• **What you should do**:
Please copy every line from the following entries in which the word "resolution" appears.

(Dataset records)
= = = = = = =
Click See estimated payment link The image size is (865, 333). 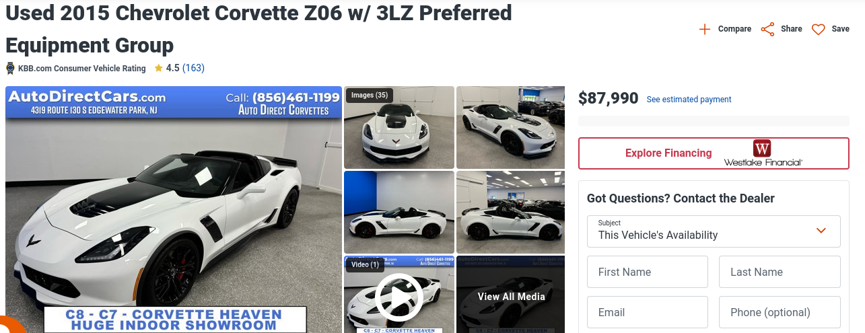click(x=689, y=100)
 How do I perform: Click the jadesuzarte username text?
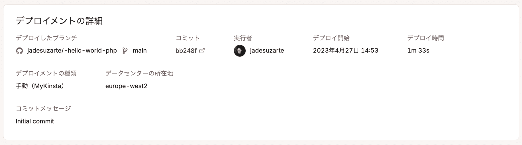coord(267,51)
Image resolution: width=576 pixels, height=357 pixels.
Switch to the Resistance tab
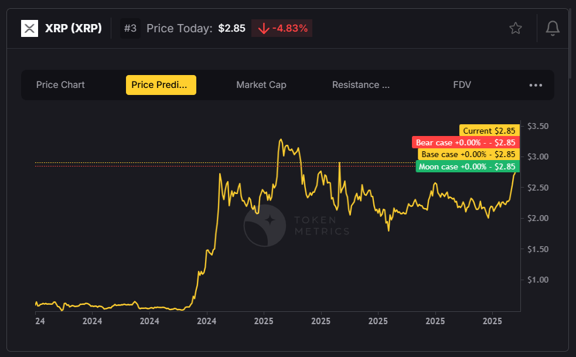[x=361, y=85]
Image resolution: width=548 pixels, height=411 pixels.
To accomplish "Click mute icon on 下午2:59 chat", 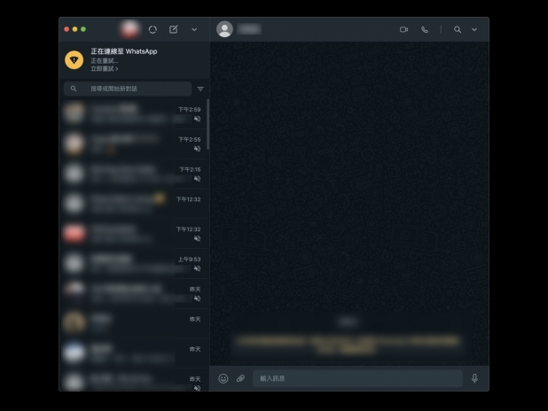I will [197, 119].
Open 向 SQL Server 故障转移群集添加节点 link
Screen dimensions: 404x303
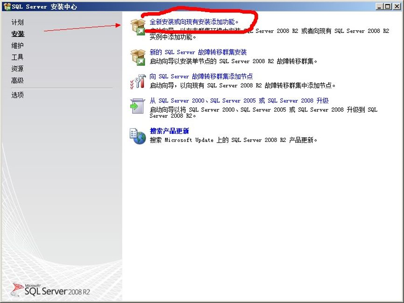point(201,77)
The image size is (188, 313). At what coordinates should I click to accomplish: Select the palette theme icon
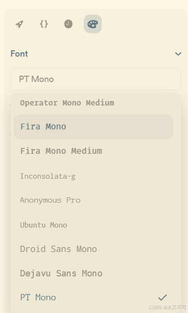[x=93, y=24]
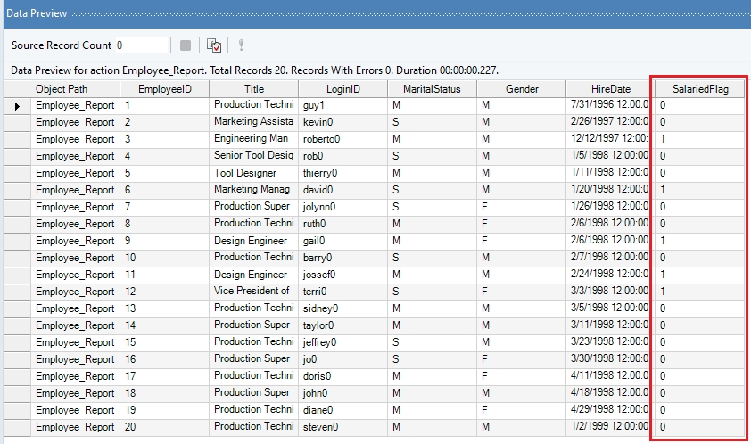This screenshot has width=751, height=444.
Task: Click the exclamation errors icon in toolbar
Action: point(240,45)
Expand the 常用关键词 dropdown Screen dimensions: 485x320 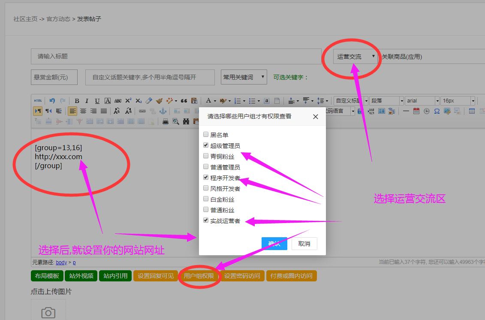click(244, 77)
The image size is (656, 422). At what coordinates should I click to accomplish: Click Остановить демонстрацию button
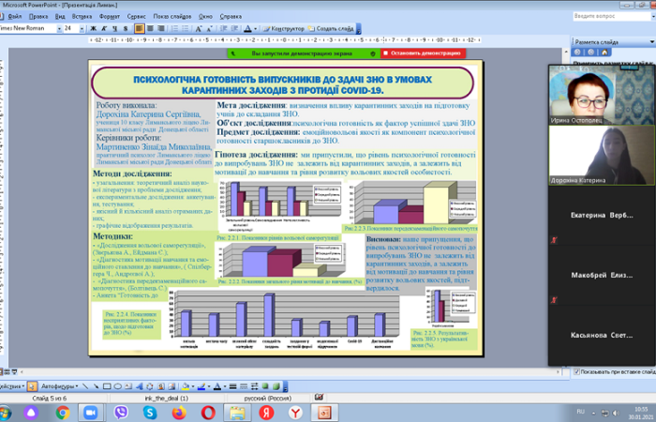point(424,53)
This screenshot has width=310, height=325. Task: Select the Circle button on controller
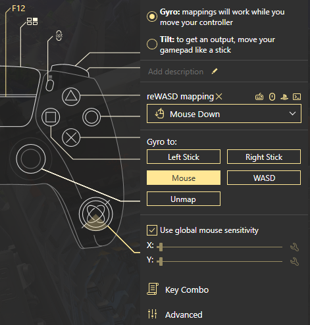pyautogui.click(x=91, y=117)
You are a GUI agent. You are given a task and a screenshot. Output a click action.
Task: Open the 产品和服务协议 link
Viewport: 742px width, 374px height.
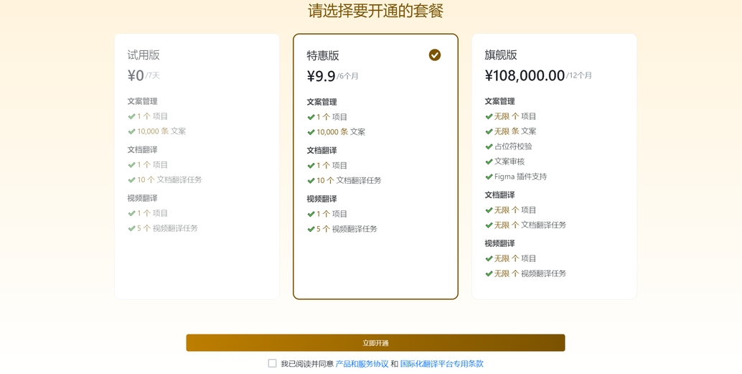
= = = = = = =
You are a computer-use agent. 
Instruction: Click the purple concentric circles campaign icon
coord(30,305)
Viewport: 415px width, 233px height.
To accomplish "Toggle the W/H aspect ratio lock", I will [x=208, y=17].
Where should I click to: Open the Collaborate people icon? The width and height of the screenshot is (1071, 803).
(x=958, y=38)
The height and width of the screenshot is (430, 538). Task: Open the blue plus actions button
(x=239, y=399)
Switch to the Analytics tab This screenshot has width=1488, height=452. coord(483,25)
= = = = = = =
• **Solution for this exercise**:
Image resolution: width=576 pixels, height=357 pixels.
Image resolution: width=548 pixels, height=411 pixels.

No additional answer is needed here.